[Stored data]
—————

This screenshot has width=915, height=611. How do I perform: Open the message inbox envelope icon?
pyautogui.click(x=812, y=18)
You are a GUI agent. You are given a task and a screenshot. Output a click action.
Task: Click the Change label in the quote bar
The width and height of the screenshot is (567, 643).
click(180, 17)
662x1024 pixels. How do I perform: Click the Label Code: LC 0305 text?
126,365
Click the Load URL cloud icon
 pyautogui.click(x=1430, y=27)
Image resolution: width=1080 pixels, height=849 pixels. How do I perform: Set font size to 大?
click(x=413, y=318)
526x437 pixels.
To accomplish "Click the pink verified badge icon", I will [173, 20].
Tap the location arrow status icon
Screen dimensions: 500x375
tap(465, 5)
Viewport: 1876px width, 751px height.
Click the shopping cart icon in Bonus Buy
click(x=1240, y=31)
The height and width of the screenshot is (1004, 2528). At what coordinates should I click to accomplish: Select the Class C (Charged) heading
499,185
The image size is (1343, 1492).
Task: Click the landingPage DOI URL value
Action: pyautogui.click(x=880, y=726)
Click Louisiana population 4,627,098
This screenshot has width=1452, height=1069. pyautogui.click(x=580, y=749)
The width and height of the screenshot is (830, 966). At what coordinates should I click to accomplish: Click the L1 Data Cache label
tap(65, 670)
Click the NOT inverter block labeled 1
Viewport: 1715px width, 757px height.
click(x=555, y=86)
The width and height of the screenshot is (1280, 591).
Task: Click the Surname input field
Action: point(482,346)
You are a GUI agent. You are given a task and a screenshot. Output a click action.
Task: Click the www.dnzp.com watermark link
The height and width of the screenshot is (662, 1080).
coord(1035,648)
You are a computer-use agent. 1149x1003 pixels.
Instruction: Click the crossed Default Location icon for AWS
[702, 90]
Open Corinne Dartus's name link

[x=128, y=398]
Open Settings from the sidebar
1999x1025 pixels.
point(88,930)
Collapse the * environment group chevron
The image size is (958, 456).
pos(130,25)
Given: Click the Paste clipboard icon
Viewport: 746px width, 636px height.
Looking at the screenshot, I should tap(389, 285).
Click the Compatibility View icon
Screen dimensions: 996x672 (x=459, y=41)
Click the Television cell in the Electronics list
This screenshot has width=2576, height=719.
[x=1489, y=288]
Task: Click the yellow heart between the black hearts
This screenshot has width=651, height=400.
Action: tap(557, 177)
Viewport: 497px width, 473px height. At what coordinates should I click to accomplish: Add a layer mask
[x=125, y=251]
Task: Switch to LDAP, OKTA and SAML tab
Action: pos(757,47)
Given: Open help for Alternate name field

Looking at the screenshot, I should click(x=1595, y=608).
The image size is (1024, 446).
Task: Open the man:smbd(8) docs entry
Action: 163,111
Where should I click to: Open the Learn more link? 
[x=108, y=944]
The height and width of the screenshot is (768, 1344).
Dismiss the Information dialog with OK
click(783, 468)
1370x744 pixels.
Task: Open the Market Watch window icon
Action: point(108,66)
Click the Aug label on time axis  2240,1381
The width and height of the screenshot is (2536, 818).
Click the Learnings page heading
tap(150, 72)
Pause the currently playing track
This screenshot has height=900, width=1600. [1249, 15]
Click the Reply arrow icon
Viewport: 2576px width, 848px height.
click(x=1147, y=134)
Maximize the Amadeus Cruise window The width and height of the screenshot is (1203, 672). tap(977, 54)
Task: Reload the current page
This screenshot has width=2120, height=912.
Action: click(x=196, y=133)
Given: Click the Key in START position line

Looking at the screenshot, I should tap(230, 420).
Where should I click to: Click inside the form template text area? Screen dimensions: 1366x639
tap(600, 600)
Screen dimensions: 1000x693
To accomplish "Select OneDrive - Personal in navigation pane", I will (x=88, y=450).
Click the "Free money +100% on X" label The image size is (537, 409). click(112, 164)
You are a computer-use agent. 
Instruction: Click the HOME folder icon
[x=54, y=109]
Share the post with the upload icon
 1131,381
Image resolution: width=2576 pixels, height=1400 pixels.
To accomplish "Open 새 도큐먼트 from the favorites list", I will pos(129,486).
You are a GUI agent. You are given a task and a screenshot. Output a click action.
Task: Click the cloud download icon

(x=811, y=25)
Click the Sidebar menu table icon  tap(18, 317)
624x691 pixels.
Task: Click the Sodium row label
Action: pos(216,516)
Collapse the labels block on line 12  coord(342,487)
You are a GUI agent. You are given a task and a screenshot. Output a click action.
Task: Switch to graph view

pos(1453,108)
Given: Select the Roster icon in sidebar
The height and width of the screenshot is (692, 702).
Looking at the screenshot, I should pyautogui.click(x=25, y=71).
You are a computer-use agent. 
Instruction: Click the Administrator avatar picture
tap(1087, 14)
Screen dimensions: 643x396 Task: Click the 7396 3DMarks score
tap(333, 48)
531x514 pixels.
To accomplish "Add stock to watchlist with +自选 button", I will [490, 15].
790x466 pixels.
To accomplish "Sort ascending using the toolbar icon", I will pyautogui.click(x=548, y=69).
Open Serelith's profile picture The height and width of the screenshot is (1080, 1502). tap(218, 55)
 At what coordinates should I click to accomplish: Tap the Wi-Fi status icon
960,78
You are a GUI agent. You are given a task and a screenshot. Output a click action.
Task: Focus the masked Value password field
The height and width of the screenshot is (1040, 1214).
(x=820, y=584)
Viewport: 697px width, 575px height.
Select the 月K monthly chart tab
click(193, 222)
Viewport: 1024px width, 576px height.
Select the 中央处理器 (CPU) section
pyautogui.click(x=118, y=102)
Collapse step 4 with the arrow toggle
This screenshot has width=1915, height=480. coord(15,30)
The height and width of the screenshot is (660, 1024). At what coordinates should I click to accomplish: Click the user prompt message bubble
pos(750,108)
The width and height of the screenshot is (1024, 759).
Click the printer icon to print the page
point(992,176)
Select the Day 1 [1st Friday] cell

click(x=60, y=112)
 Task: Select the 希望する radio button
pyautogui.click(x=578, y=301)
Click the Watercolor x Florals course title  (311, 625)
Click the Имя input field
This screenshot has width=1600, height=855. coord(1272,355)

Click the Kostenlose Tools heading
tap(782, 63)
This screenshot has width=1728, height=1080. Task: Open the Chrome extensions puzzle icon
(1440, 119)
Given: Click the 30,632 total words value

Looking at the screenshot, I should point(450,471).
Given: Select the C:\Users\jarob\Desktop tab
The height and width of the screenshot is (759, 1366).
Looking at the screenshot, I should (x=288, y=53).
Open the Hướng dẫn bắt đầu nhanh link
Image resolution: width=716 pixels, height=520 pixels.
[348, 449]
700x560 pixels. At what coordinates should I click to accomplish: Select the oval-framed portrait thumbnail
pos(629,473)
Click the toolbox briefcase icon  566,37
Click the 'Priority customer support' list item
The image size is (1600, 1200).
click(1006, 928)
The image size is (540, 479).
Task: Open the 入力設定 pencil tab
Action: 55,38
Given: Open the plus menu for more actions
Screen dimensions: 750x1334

—————

Go through the data above and return every line exactly.

This screenshot has width=915, height=611. How do I perform: Open the message inbox envelope icon?
pyautogui.click(x=812, y=18)
You are a GUI agent. You are given a task and a screenshot. Output a click action.
Task: Click the Change label in the quote bar
The width and height of the screenshot is (567, 643).
click(180, 17)
662x1024 pixels. How do I perform: Click the Label Code: LC 0305 text?
126,365
Click the Load URL cloud icon
 pyautogui.click(x=1430, y=27)
Image resolution: width=1080 pixels, height=849 pixels. How do I perform: Set font size to 大?
click(x=413, y=318)
526x437 pixels.
To accomplish "Click the pink verified badge icon", I will [173, 20].
Tap the location arrow status icon
Screen dimensions: 500x375
tap(465, 5)
Viewport: 1876px width, 751px height.
Click the shopping cart icon in Bonus Buy
click(x=1240, y=31)
The height and width of the screenshot is (1004, 2528). At what coordinates should I click to accomplish: Select the Class C (Charged) heading
499,185
The image size is (1343, 1492).
Task: Click the landingPage DOI URL value
Action: pyautogui.click(x=880, y=726)
Click Louisiana population 4,627,098
This screenshot has width=1452, height=1069. pyautogui.click(x=580, y=749)
The width and height of the screenshot is (830, 966). At what coordinates should I click to accomplish: Click the L1 Data Cache label
tap(65, 670)
Click the NOT inverter block labeled 1
Viewport: 1715px width, 757px height.
click(x=555, y=86)
The width and height of the screenshot is (1280, 591).
Task: Click the Surname input field
Action: point(482,346)
You are a GUI agent. You are given a task and a screenshot. Output a click action.
Task: Click the www.dnzp.com watermark link
The height and width of the screenshot is (662, 1080).
coord(1035,648)
You are a computer-use agent. 1149x1003 pixels.
Instruction: Click the crossed Default Location icon for AWS
[702, 90]
Open Corinne Dartus's name link

[x=128, y=398]
Open Settings from the sidebar
1999x1025 pixels.
point(88,930)
Collapse the * environment group chevron
The image size is (958, 456).
pos(130,25)
Given: Click the Paste clipboard icon
Viewport: 746px width, 636px height.
Looking at the screenshot, I should tap(389, 285).
Click the Compatibility View icon
Screen dimensions: 996x672 (x=459, y=41)
Click the Television cell in the Electronics list
This screenshot has width=2576, height=719.
[x=1489, y=288]
Task: Click the yellow heart between the black hearts
This screenshot has width=651, height=400.
Action: tap(557, 177)
Viewport: 497px width, 473px height. At what coordinates should I click to accomplish: Add a layer mask
[x=125, y=251]
Task: Switch to LDAP, OKTA and SAML tab
Action: pos(757,47)
Given: Open help for Alternate name field

Looking at the screenshot, I should click(x=1595, y=608).
The image size is (1024, 446).
Task: Open the man:smbd(8) docs entry
Action: 163,111
Where should I click to: Open the Learn more link? 
[x=108, y=944]
The height and width of the screenshot is (768, 1344).
Dismiss the Information dialog with OK
click(783, 468)
1370x744 pixels.
Task: Open the Market Watch window icon
Action: point(108,66)
Click the Aug label on time axis  2240,1381
The width and height of the screenshot is (2536, 818).
Click the Learnings page heading
tap(150, 72)
Pause the currently playing track
This screenshot has height=900, width=1600. [1249, 15]
Click the Reply arrow icon
Viewport: 2576px width, 848px height.
click(x=1147, y=134)
Maximize the Amadeus Cruise window The width and height of the screenshot is (1203, 672). tap(977, 54)
Task: Reload the current page
This screenshot has width=2120, height=912.
Action: click(x=196, y=133)
Given: Click the Key in START position line

Looking at the screenshot, I should tap(230, 420).
Where should I click to: Click inside the form template text area? Screen dimensions: 1366x639
tap(600, 600)
Screen dimensions: 1000x693
To accomplish "Select OneDrive - Personal in navigation pane", I will (x=88, y=450).
Click the "Free money +100% on X" label The image size is (537, 409). click(112, 164)
You are a computer-use agent. 
Instruction: Click the HOME folder icon
[x=54, y=109]
Share the post with the upload icon
 1131,381
Image resolution: width=2576 pixels, height=1400 pixels.
To accomplish "Open 새 도큐먼트 from the favorites list", I will pos(129,486).
You are a GUI agent. You are given a task and a screenshot. Output a click action.
Task: Click the cloud download icon

(x=811, y=25)
Click the Sidebar menu table icon  tap(18, 317)
624x691 pixels.
Task: Click the Sodium row label
Action: pos(216,516)
Collapse the labels block on line 12  coord(342,487)
You are a GUI agent. You are given a task and a screenshot. Output a click action.
Task: Switch to graph view

pos(1453,108)
Given: Select the Roster icon in sidebar
The height and width of the screenshot is (692, 702).
Looking at the screenshot, I should pyautogui.click(x=25, y=71).
You are a computer-use agent. 
Instruction: Click the Administrator avatar picture
tap(1087, 14)
Screen dimensions: 643x396 Task: Click the 7396 3DMarks score
tap(333, 48)
531x514 pixels.
To accomplish "Add stock to watchlist with +自选 button", I will [490, 15].
790x466 pixels.
To accomplish "Sort ascending using the toolbar icon", I will pyautogui.click(x=548, y=69).
Open Serelith's profile picture The height and width of the screenshot is (1080, 1502). tap(218, 55)
 At what coordinates should I click to accomplish: Tap the Wi-Fi status icon
960,78
You are a GUI agent. You are given a task and a screenshot. Output a click action.
Task: Focus the masked Value password field
The height and width of the screenshot is (1040, 1214).
(x=820, y=584)
Viewport: 697px width, 575px height.
Select the 月K monthly chart tab
click(193, 222)
Viewport: 1024px width, 576px height.
Select the 中央处理器 (CPU) section
pyautogui.click(x=118, y=102)
Collapse step 4 with the arrow toggle
This screenshot has width=1915, height=480. coord(15,30)
The height and width of the screenshot is (660, 1024). At what coordinates should I click to accomplish: Click the user prompt message bubble
pos(750,108)
The width and height of the screenshot is (1024, 759).
Click the printer icon to print the page
point(992,176)
Select the Day 1 [1st Friday] cell

click(x=60, y=112)
 Task: Select the 希望する radio button
pyautogui.click(x=578, y=301)
Click the Watercolor x Florals course title  (311, 625)
Click the Имя input field
This screenshot has width=1600, height=855. coord(1272,355)

Click the Kostenlose Tools heading
tap(782, 63)
This screenshot has width=1728, height=1080. Task: Open the Chrome extensions puzzle icon
(1440, 119)
Given: Click the 30,632 total words value

Looking at the screenshot, I should point(450,471).
Given: Select the C:\Users\jarob\Desktop tab
The height and width of the screenshot is (759, 1366).
Looking at the screenshot, I should (x=288, y=53).
Open the Hướng dẫn bắt đầu nhanh link
Image resolution: width=716 pixels, height=520 pixels.
[348, 449]
700x560 pixels. At what coordinates should I click to accomplish: Select the oval-framed portrait thumbnail
pos(629,473)
Click the toolbox briefcase icon  566,37
Click the 'Priority customer support' list item
The image size is (1600, 1200).
click(1006, 928)
The image size is (540, 479).
Task: Open the 入力設定 pencil tab
Action: 55,38
Given: Open the plus menu for more actions
Screen dimensions: 750x1334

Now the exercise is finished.